Task to complete: Using the listing below, retype only the lines from the line with "Task: Open the hamburger side navigation menu" through the end, both ends included, and exclude the pictures.

Entries provided:
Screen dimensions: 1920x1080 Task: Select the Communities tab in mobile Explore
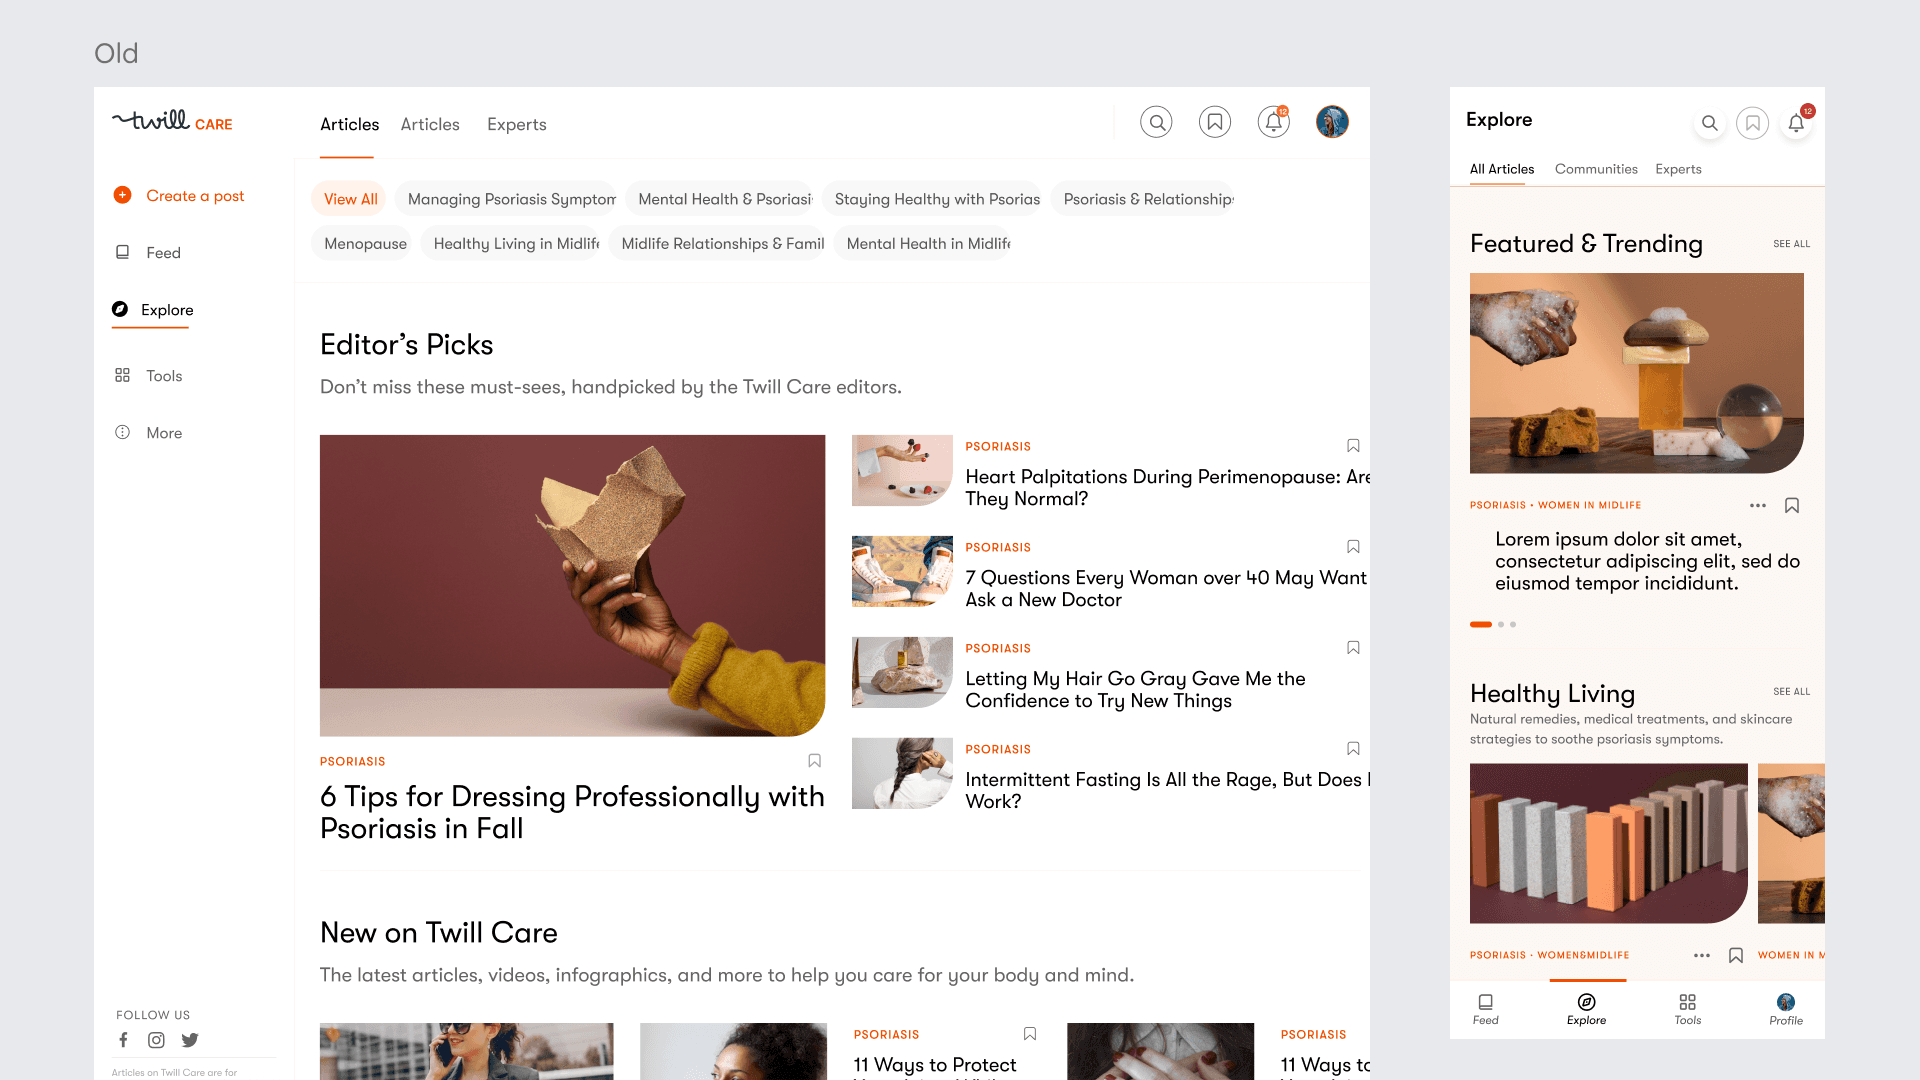[x=1596, y=169]
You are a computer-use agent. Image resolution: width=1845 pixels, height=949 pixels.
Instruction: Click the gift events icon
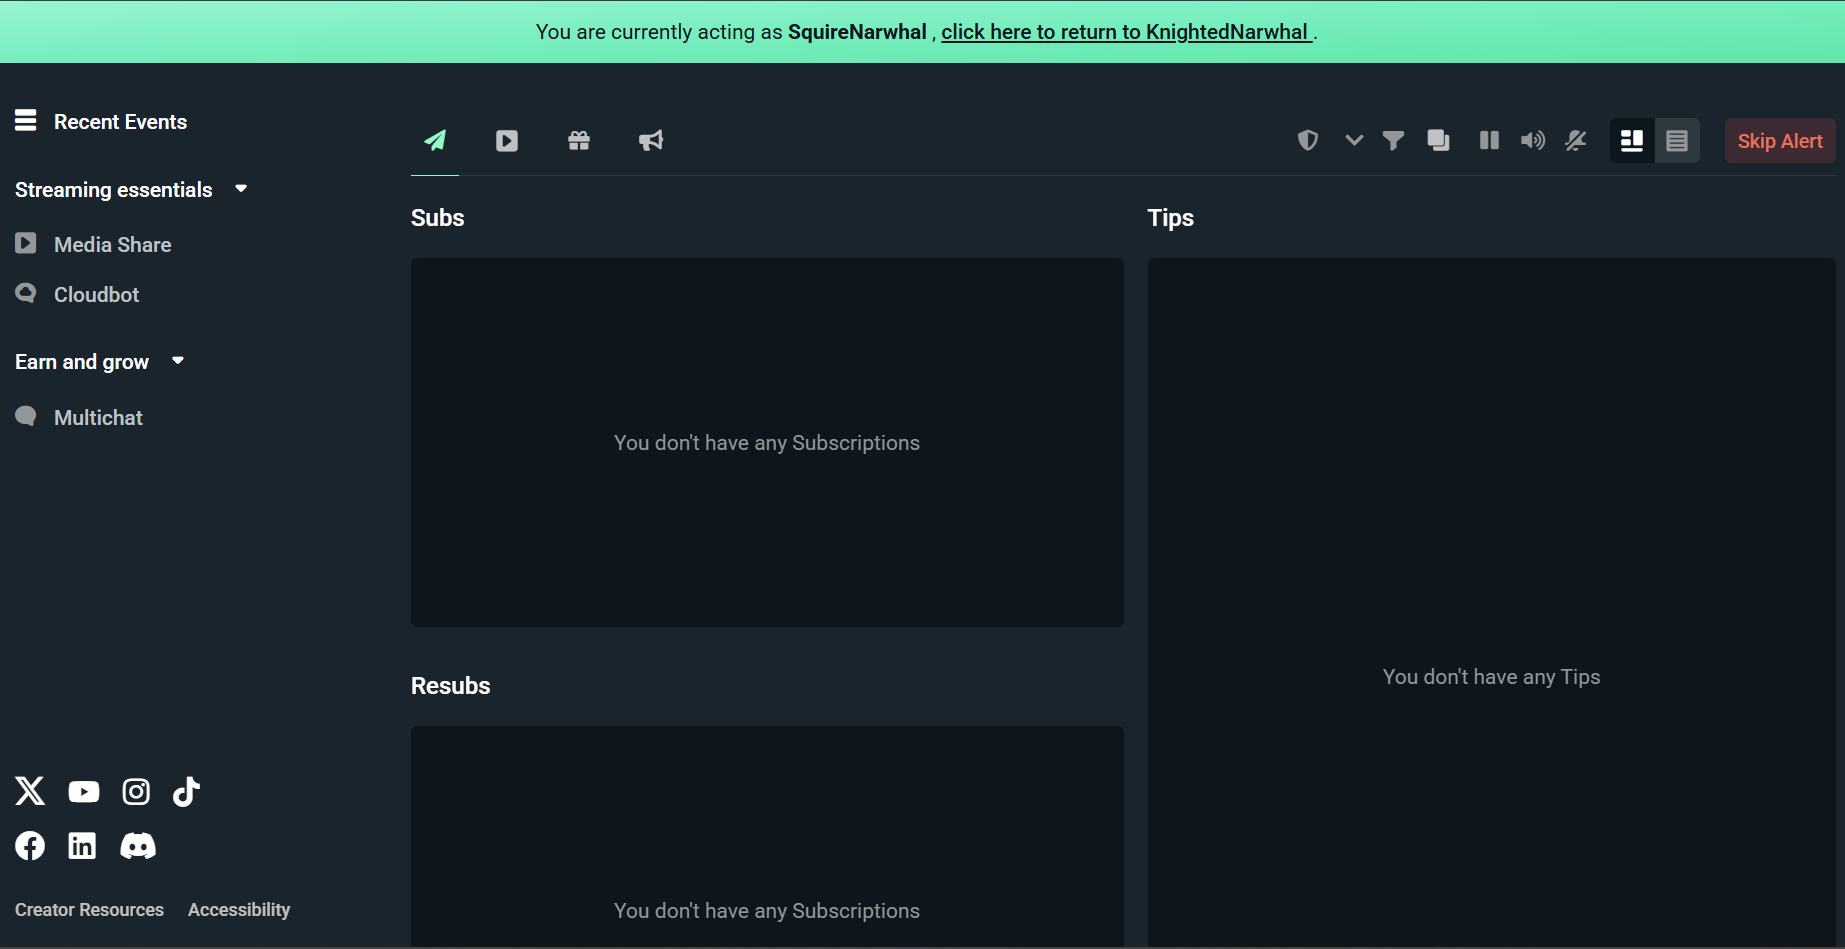click(579, 140)
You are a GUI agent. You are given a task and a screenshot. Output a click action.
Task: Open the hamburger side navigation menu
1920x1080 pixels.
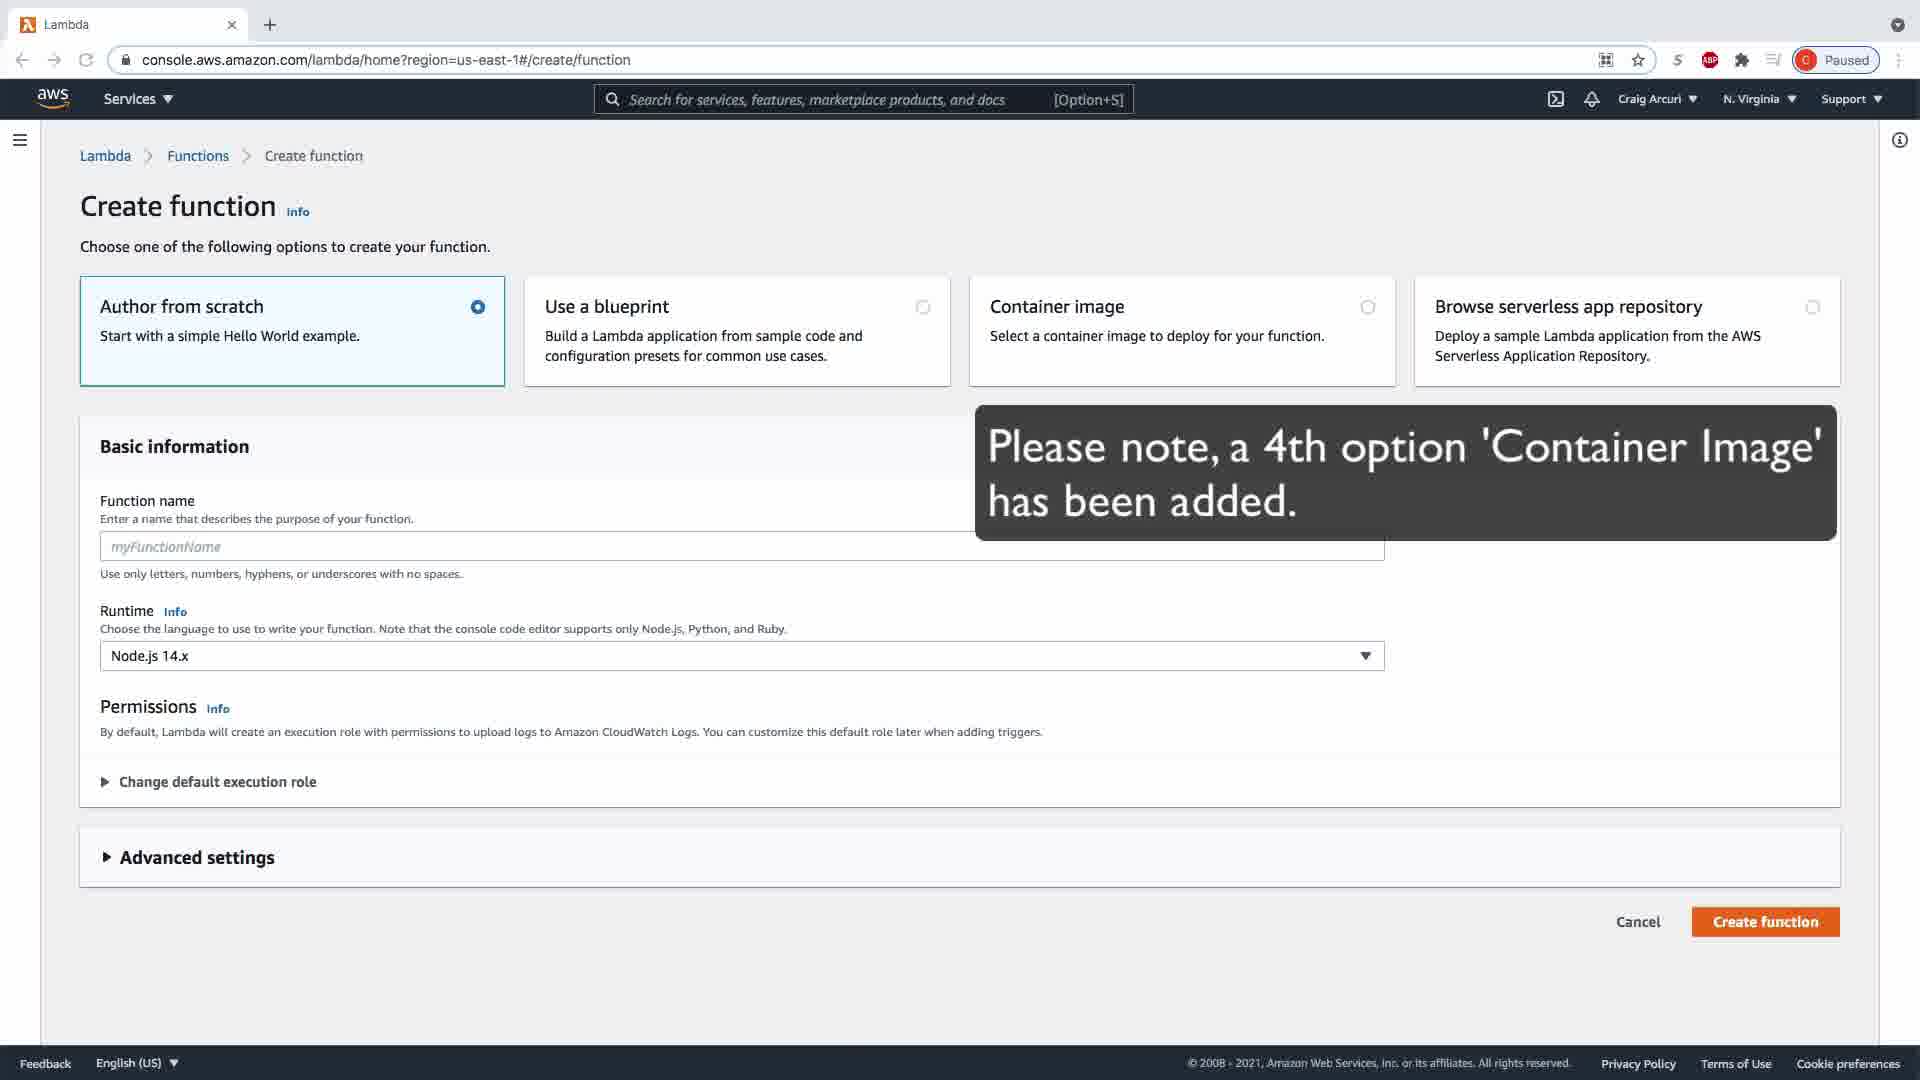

Written response:
Task: Open the hamburger side navigation menu
1920x1080 pixels.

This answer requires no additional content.